Source
§
# Best Lump Charcoal



## marty catka

I've been reading here a lot about using a good quality lump charcoal.  What do you all consider "good quality" lump?  So far locally for me, SE Michigan, I've seen Cowboy Lump and a store brand offered by Gordon Food Service. 
What is "Good quality" lump and what brands should I look for?  I'll be seasoning a new CG soon and want to start cooking in it right.


----------



## fire it up

I could be wrong but I think Cowboy was the brand where people would find plywood and gloves and nails and stuff like that in their bags.
If I'm right someone actually did a thread on here once about the weirdest things you found in a bag.
Though not lump I always thought Stubb's made the best all natural hardwood charcoal on the market.


----------



## mballi3011

I have talked to folks at the gas store where I get my gas and they really do have a bunch of differant grilling/smoking ideas too. But they probally have a wall of bags of charcaol about 6' tall and 6'-8' long of the Cowboy Brand charcoal. Thay say it would last a month around where we live.


----------



## bbally

Though not a true lump, I use Royal Oak almost exclusively.  I really like it under the hickory for the heat and smoke they produce.


----------



## rbranstner

Here is a link I found it has tons of info on lump wood. It gives reviews on all kinds of brands, gives you average burn time and lots more. Hopefully you will find some good info here. 

http://www.nakedwhiz.com/lump.htm


----------



## marty catka

Thanks for the link.  Lots of good info there.  This will keep me busy for a while.


----------



## bob the noob

Very nice link!  It's amazing that someone goes through that much trouble to review charcoal... but very useful info!


----------



## chisoxjim

I prefer Royal Oak, but in the winter I take what I can get.

I have found crap in both Cowboy & Royal Oak bags.


----------



## hog warden

Almost all charcoal in the US is made from oak and hickory (mainly oak), which starts out as slabs cut off logs at the sawmills. Slabs being the outside edge you cut off to take a round log to square for dimension lumber. These long slabs are then bundled and stacked into large sheds (kilns) where they are heated and turned into charcoal.
§
Instruction 1
Please update the charcoal thread by reproducing everything from "## hog warden" down to "turned into charcoal." with "sawmills" changed to "lumber mills".
Instruction 2
Check each statement against the charcoal thread and answer yes or no, quoting the words that decide it: (a) the person who started the thread is in SE Michigan; (b) Royal Oak is called a true lump charcoal; (c) Stubb's is described as a lump charcoal.
The lines after this come from a separate source, unrelated to the charcoal thread.
§
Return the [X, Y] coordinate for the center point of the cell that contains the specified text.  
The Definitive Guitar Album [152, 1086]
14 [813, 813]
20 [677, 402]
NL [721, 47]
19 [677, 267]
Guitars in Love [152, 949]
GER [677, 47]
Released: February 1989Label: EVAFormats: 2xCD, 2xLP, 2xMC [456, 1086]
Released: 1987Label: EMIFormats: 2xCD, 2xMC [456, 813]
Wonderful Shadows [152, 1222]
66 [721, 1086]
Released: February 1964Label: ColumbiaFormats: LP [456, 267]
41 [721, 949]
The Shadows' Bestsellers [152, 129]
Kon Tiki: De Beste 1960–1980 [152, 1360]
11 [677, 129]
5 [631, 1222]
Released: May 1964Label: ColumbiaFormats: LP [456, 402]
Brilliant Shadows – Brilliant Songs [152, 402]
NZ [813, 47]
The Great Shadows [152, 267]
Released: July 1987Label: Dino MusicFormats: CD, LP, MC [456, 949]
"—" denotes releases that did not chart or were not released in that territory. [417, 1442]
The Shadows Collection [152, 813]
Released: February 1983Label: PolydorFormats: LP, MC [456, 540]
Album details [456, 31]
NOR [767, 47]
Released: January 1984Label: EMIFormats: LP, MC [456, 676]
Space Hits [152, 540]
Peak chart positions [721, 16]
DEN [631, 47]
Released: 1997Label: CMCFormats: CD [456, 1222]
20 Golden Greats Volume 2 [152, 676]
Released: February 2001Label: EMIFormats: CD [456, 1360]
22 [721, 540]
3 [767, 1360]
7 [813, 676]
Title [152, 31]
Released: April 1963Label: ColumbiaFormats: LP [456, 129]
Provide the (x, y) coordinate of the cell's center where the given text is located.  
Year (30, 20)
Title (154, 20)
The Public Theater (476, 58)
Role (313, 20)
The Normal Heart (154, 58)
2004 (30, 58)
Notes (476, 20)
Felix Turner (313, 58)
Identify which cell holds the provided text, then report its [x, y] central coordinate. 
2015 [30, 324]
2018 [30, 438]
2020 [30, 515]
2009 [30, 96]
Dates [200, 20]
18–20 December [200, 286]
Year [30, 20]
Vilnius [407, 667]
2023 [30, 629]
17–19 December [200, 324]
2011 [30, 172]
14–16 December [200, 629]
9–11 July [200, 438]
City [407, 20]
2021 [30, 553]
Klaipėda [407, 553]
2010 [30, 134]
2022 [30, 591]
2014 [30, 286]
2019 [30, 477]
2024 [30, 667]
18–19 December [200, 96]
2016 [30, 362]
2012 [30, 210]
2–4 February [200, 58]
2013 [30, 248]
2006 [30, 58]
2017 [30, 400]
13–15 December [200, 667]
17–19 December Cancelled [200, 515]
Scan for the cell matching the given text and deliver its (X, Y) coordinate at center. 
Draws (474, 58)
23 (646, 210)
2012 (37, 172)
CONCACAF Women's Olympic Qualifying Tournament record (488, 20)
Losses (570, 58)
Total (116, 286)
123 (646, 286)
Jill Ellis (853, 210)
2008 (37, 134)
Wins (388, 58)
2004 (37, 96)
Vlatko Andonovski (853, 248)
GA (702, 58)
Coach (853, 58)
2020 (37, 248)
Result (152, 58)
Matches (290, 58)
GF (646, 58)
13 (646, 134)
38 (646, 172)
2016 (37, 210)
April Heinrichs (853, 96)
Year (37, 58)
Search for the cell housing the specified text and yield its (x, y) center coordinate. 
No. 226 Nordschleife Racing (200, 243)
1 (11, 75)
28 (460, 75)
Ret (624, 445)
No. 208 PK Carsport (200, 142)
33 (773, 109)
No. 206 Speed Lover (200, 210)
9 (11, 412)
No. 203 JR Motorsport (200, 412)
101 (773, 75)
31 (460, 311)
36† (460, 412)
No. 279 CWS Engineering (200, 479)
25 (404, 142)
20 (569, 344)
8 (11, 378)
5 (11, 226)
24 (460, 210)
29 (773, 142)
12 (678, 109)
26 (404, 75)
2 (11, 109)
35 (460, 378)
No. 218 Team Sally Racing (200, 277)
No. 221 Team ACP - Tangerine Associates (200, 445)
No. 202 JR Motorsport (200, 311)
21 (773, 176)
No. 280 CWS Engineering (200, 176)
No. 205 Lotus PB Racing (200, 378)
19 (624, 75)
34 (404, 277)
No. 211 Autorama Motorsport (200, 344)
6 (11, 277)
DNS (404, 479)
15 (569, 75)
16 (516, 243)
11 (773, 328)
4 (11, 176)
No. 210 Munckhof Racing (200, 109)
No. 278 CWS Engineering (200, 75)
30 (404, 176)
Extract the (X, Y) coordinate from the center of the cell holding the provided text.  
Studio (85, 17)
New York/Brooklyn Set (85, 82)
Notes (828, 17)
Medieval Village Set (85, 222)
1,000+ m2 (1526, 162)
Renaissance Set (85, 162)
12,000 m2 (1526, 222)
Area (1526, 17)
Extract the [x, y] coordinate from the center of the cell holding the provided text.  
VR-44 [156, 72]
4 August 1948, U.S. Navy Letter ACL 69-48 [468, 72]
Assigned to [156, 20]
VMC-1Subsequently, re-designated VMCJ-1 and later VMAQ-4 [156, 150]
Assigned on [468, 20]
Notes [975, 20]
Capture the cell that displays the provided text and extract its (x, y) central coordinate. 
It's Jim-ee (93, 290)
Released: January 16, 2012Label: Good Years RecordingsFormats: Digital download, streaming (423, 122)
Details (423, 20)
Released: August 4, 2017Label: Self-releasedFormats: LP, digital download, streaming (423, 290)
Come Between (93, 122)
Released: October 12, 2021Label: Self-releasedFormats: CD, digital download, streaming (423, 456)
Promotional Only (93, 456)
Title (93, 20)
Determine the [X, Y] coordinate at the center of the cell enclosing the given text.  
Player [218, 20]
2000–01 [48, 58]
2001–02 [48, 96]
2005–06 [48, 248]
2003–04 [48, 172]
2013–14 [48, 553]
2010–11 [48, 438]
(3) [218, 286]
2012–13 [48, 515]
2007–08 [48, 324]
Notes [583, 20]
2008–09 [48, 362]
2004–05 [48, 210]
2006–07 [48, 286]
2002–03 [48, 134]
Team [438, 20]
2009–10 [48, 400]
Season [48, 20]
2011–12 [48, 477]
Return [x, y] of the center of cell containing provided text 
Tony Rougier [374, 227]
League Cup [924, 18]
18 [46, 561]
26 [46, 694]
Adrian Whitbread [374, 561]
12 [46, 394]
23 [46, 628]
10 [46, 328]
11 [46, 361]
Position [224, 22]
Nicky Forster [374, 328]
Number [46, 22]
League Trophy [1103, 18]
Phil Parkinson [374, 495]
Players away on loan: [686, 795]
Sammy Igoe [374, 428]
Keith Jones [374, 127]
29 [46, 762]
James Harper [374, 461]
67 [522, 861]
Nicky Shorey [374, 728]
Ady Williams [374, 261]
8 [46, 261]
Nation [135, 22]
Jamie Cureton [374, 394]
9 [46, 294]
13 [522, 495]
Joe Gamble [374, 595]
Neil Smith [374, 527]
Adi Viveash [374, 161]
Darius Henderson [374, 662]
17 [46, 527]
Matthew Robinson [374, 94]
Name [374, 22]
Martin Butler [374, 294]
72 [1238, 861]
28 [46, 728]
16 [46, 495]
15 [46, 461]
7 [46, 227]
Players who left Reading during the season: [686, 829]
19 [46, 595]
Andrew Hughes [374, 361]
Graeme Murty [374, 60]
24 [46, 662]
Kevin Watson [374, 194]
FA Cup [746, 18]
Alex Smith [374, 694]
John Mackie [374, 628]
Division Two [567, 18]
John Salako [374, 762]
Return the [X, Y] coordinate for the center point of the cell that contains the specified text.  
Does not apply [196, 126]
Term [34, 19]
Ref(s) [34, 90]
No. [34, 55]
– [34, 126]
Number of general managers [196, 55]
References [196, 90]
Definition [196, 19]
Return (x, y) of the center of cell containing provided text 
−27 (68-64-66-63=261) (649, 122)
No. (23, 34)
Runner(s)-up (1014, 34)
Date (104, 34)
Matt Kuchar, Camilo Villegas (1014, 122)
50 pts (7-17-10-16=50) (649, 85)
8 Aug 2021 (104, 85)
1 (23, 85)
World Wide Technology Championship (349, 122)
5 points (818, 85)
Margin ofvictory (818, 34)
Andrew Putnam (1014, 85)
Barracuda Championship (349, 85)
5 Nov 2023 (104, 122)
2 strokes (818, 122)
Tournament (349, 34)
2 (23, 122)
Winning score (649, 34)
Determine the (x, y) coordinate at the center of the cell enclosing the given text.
§
Full answer 1
## hog warden

Almost all charcoal in the US is made from oak and hickory (mainly oak), which starts out as slabs cut off logs at the lumber mills. Slabs being the outside edge you cut off to take a round log to square for dimension lumber. These long slabs are then bundled and stacked into large sheds (kilns) where they are heated and turned into charcoal.

Full answer 2
(a) Yes: "So far locally for me, SE Michigan"
(b) No: "Though not a true lump, I use Royal Oak almost exclusively."
(c) No: "Though not lump I always thought Stubb's made the best all natural hardwood charcoal on the market."